Long-term real-world evidence for sustained clinical benefits of fingolimod following switch from natalizumab

Background The risk of progressive multifocal leukoencephalopathy limits the duration over which patients can receive natalizumab before requiring a switch to other therapies such as fingolimod. To date, no studies have assessed the long-term real-world effectiveness and safety of fingolimod following a switch from natalizumab. We aimed to investigate the benefit–risk profile of fingolimod over 48 months in patients switching from natalizumab, and the impact of washout duration after natalizumab discontinuation on outcomes during fingolimod treatment. Methods This analysis used data from PANGAEA, an ongoing German multicenter, prospective, non-interventional, observational study.
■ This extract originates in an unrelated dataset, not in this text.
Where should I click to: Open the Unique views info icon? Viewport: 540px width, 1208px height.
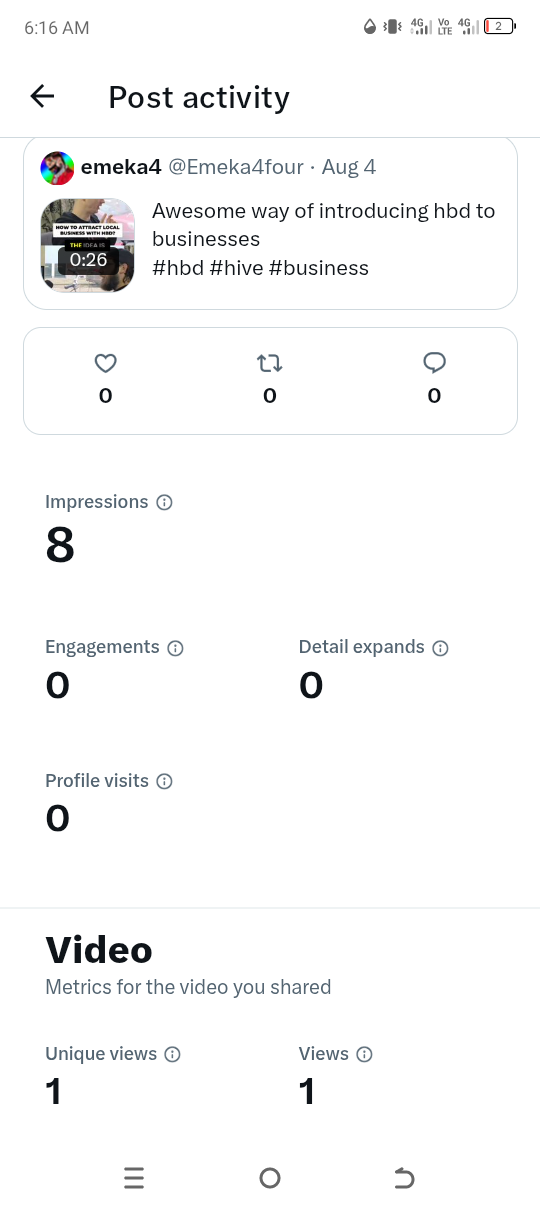coord(172,1054)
In total, 3912 patients were included: 530 had switched from natalizumab (natalizumab subpopulation), and a reference population of 3382 had switched from other treatments or were treatment-naive (non-natalizumab subpopulation). The natalizumab subpopulation was stratified by washout duration (30–89 days, 90–149 days, and ≥ 150 days) prior to fingolimod initiation. Results In the natalizumab subpopulation over 48 months of fingolimod treatment, 58.2% (n = 227/390) of patients remained on fingolimod. Over this period, mean annualized relapse rates (ARRs) and proportions of patients who relapsed were similar across washout durations, and ranged from 0.455 (95% confidence interval [CI]: 0.363–0.571) to 0.546 (95% CI: 0.446–0.669) and 54.1% (n = 92/170) to 60.2% (n = 127/211), respectively. Overall, 17.1% (n = 36/211) had 6-month confirmed disability worsening. In the non-natalizumab subpopulation, ARR was 0.300, 40.9% (n = 1325/3237) of patients relapsed, and a similar proportion to the natalizumab subpopulation had 6-month disability worsening (16.6% [n = 232/1394]). In both subpopulations, the safety profile of fingolimod was consistent with that observed in randomized controlled trials. Conclusions In patients discontinuing natalizumab, fingolimod has a favorable benefit–risk profile over 48 months. These findings also suggest using a short washout following natalizumab discontinuation, consistent with guidelines and current clinical practice in Germany.